* _Written instruction_: Please carry on the memoir passage about taking up hiking and backpacking in the Appalachians as a teenager, starting after its final sentence.

* _Quoted text_:

However, I discovered people did compelling and risky things in the mountains. I saw an ad in a magazine for an Outward Bound school featuring a dude rapping (rappelling, or sliding down a rope in a controlled fashion) down a cliff. Lo, it was in the North Carolina hills. The term rapping brings to mind the modern, energetic recitation of verse in an urban music context while hanging on a rope in the wilderness, but sadly, no. The Outward Bound ad suggested to me that risky mountain stuff was possible, and a school for it existed. I didn’t realize risk isn’t really what Outward Bound was or is about, but it piqued my interest. I lobbied my mother to go, but it cost too much, so my plan went nowhere. I saw a door worth climbing through, and resolved to take mountain adventure into my own hands.
I owned no proper clothing or gear, and the outdoor shops now peppering the physical and virtual landscapes didn’t exist. In the South, if a young man was recreating outdoors and not hunting or fishing, he was viewed as somehow hinky, but I wanted more.
I lucked out, having neighbors in our apartment complex who went hiking and backpacking in the mountains as a standalone activity. They were a young, married, hippie couple from the Northeast, where this was more acceptable. They turned me on to the few mail order camping equipment firms at the time, which was a godsend. I just mailed a check for whatever I needed, and it was delivered via the magic of the US Postal Service. The catalogs were full of compelling photos of people doing cool things in the mountains and wilderness.
I had little money, so I ordered boots and camping gear, then hit the local Army-Navy surplus store for the rest. Good, specialized, outdoor clothing wasn’t available anyway, and the surplus stuff was cheap. The Appalachians were cool and damp, so wool was advisable much of the year. I smelled like a moldy sheep while hiking, the unique Army-Navy store stink a pungent undertone.
Once I could drive, I borrowed Frances’s car on weekends and headed for the hills. If I couldn’t borrow her car, I’d hitchhike. All alone, in the ancient hardwood forests and eroded rock roots of a once great mountain range, I found self-reliance and sanity.
Frances suffered severe issues by then. For example, she screamed and beat the hell out of us with a large wooden rod when we acted up. I can still feel the accursed rod stinging my shoulders. I escaped whenever possible.

* _Extracted records_:
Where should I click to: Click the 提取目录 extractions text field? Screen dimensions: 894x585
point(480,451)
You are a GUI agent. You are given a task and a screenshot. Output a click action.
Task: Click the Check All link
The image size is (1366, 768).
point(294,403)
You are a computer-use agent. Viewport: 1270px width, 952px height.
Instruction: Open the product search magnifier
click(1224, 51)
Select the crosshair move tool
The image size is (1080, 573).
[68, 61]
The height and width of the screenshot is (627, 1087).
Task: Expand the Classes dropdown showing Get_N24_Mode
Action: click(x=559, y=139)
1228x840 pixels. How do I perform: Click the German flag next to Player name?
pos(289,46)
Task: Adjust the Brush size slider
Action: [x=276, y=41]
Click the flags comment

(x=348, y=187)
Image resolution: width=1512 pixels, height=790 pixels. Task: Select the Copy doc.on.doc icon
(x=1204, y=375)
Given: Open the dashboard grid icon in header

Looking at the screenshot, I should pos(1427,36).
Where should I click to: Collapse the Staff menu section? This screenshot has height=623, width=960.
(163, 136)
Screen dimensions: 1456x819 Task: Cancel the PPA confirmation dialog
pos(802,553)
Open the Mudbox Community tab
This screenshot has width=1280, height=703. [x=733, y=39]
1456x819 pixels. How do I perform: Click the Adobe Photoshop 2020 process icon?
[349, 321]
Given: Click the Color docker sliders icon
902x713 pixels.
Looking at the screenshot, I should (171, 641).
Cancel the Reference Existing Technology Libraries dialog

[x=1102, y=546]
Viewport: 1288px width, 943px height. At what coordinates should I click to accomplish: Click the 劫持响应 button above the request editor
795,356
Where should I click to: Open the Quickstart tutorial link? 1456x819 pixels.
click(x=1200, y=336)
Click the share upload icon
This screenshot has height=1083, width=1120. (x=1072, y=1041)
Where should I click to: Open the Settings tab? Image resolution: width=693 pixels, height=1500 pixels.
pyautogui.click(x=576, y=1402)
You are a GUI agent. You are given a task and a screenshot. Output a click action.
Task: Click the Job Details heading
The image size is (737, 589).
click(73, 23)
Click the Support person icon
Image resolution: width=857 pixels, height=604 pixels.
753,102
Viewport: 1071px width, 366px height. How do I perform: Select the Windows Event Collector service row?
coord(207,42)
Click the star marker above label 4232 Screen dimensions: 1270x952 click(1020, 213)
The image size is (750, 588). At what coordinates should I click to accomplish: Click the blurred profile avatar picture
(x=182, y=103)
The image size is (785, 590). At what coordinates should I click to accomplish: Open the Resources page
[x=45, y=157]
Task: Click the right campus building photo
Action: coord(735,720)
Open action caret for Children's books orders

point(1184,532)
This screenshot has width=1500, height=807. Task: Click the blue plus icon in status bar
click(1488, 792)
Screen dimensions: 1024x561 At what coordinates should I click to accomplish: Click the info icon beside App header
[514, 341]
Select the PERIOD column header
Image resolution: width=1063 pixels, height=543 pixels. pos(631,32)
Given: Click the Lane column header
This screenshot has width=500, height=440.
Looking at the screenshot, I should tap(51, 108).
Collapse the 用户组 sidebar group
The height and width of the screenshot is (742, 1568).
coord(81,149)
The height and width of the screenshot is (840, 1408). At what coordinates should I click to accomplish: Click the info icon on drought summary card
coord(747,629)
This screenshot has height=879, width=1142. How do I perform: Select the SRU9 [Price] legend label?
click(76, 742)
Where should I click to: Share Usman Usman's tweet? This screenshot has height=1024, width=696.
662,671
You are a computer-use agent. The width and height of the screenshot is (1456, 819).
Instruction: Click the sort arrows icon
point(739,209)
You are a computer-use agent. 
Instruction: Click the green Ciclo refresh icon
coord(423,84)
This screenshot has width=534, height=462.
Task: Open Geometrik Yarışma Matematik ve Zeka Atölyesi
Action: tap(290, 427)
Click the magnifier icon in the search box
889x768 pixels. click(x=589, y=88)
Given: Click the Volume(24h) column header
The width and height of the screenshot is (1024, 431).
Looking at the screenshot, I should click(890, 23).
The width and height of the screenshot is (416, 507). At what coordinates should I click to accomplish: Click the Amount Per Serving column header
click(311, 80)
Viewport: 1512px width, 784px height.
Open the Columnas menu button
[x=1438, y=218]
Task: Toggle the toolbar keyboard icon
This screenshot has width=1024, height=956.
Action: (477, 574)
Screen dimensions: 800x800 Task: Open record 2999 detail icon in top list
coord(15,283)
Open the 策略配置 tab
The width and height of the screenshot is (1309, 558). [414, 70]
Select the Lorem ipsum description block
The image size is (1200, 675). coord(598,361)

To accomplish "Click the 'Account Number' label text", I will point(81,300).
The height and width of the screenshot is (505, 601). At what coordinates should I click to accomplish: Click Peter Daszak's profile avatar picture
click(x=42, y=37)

* _Written response_:
In addition to day-hiking in areas within a couple of hours’ drive from home, I went backpacking on overnight trips in wilderness areas such as Great Smokies National Park. It rains a lot in the Appalachians, and my camping gear was marginal. I was often cold and wet, but I loved it. My solo Appalachian experiences provided a solid foundation for decades of working and recreating in the mountains.
I wasn’t satisfied with hiking. I began to climb. I still had the Outward Bound rapping ad stuck in my head. I didn’t know how to use a rope and had no money for gear, so I went without. I soloed (climbed without use of a rope) easy rock routes all over the Piedmont and southern Appalachians. Many of these areas are now crowded rock-climbing venues. Although I had no idea how to climb rock properly, I was naturally good at it. It didn’t occur to me at the time, but sneakers might have made climbing easier than work or hiking boots. Sticky rubber-soled rock shoes had yet to be invented. I experienced one fall, but much later, so I must have been adept at managing climbing risk.
Why solo? I didn’t know anybody else who was interested. This was the early 1970s, and I’m sure other climbers were out and about, but I never met or saw evidence of them. The Outward Bound school was near Linville Gorge, North Carolina, where I often hiked and climbed. According to Outward Bound’s website, they climbed and rapped on Table Rock back then, but I never saw any Outward Bounders bounding outwards. I rarely saw anybody aside from tourists in parking lots.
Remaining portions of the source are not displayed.